Estimate Cost for OpenAI Fine-Tuning

OpenAI provides a simple approach for fine-tuning any of their chat completion models using the same messages format as regular prompting.

You provide a list of system, user, and assistant messages, and the model is fine-tuned to predict the tokens in the assistant’s message.

{
    'messages': [
        {'role': 'system', 'content': 'Classify text as positive or negative'},
        {'role': 'user', 'content': 'cool'},
        {'role': 'assistant', 'content': 'positive'}
    ]
}

The training data is provided in a line-delimited JSON format within a .jsonl file

{"messages": [{"role": "system", "content": "Classify text as positive or negative"}, {"role": "user", "content": "cool"}, {"role": "assistant","content": "positive"}]}
{"messages": [{"role": "system", "content": "Classify text as positive or negative"}, {"role": "user", "content": "bad"}, {"role": "assistant","content": "negative"}]}
...

The cost for fine-tuning is based on the number of training tokens used and provided in terms of $X/million tokens.

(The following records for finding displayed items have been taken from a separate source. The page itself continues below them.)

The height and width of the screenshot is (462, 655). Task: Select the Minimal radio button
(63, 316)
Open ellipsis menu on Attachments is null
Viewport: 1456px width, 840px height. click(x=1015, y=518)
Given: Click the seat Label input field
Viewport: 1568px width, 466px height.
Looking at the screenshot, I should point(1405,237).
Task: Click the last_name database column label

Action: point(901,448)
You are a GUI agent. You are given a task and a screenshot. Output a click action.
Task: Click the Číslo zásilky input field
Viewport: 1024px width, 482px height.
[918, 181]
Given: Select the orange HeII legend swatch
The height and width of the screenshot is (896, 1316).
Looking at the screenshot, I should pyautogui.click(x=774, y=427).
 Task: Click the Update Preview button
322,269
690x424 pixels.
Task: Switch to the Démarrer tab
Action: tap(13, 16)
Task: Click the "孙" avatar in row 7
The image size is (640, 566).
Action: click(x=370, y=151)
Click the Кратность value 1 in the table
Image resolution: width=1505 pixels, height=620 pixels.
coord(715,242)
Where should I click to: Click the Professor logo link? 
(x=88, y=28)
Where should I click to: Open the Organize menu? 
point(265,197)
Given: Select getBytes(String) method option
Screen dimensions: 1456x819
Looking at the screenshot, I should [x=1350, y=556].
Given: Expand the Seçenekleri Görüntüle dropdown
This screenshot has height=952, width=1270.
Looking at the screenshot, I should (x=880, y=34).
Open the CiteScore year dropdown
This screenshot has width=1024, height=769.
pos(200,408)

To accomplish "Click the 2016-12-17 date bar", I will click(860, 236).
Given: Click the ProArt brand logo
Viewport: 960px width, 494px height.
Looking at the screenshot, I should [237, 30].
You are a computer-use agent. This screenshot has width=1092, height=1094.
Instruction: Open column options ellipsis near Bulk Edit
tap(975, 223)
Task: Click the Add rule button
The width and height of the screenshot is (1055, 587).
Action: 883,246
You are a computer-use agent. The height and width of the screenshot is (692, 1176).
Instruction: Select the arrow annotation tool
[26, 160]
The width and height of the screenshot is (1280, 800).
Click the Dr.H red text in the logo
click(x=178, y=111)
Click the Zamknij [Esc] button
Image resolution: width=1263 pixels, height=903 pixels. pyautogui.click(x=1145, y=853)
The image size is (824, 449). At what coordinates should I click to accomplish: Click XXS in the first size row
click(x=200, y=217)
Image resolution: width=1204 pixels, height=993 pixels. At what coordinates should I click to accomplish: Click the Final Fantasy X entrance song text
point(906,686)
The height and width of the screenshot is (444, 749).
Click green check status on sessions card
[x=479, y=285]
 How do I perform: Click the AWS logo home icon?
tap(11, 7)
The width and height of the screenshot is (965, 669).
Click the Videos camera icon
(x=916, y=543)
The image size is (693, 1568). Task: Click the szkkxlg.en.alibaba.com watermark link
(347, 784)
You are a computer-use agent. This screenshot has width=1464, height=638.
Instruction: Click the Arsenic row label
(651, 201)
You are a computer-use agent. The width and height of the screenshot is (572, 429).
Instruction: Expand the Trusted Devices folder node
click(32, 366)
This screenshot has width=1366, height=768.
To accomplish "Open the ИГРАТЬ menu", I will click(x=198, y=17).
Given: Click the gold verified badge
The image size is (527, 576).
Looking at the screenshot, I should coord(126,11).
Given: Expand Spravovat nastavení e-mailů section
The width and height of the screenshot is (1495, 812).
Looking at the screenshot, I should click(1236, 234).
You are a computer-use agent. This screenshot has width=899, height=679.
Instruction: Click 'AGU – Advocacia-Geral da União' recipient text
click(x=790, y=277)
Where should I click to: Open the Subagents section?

However, there is currently no way to determine how many training tokens will be consumed before running a fine-tuning job.

I found a way to estimate the number of tokens beforehand and have verified that this matches exactly the number of training tokens shown on the dashboard after fine-tuning.

How OpenAI counts tokens internally

Let’s take one turn of our message.

{"role": "system", "content": "Classify text as positive or negative"}

Internally, this message is converted into the following format and then tokenized before being passed to the LLM. This can be tested using tiktokenizer webapp.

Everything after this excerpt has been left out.